You have not experienced Shakespeare until you have read him in the original Klingon.


The analogies to the Cold War fly hot and heavy throughout the start of the movie – the Klingons treat Kirk as a reckless cowboy, and Kirk can’t forgive the Klingons for the death of his son. When Kirk is reluctant about being chosen as the emissary to chaperone a peace mission, Spock wisely reminds him that he is the one person who CAN help bring in peace, saying, “Only Nixon could go to China.”

Actor David Warner takes yet another turn in the Star Trek series as the Klingon ambassador, having starred in The Final Frontier (as a human character), and in Star Trek:The Next Generation as a Cardassian. While he’s memorable, the actor who steals the show is Christopher Plummer, who chews the scenery with gusto. Between him and Shatner, there was more ham on screen than at your local deli.

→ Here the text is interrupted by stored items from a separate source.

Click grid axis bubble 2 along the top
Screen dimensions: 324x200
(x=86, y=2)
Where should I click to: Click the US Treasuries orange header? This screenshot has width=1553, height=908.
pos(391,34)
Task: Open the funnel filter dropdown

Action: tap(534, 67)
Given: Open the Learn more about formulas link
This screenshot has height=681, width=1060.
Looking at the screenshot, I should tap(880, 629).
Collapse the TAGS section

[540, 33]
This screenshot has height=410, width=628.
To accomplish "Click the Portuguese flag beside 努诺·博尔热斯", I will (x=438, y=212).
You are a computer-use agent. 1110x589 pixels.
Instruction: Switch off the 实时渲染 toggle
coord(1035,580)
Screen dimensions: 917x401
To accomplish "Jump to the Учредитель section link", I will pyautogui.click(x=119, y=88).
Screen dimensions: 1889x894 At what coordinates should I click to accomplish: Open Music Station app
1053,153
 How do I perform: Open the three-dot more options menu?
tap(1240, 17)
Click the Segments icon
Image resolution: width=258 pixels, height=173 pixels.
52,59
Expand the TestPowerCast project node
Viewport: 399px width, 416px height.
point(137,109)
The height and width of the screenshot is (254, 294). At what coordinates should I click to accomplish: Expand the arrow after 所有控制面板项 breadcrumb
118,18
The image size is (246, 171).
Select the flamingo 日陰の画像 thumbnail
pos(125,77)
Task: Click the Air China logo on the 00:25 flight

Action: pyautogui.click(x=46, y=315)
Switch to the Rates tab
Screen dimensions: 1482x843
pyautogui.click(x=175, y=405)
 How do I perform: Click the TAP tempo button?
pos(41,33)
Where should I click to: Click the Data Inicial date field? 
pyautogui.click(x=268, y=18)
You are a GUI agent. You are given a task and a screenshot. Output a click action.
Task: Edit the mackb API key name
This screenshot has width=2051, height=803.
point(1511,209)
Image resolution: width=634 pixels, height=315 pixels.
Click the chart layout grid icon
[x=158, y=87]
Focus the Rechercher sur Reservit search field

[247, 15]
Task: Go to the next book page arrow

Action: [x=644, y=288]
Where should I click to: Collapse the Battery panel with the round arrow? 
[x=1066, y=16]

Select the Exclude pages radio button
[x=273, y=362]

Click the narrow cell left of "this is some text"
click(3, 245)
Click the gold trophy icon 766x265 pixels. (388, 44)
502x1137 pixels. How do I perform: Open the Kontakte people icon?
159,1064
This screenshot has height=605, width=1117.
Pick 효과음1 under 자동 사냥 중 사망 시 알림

While many Star Trek films referred to classic literature, this movie was clearly a Bard-fest, with more lines from Shakespeare than the rest of the Star Trek franchise combined. The title refers to Hamlet, Act III, scene 1. Other plays include The Tempest, Romeo and Juliet, Henry IV, Part 2, Richard II, Henry V, Julius Caesar and The Merchant of Venice.  Director Nicholas Meyer was so fond of Christopher Plummer’s performance, he continually added more lines  – fortunately, he had a good writer to ‘borrow’ from.

While there were lots of strong special effects, dramatic tension and a gripping storyline, this movie got to the heart of what made Star Trek enjoyable – the characters. Each major character got plenty of screen time to  play off of their history, and their straight and punch lines were used to good effect.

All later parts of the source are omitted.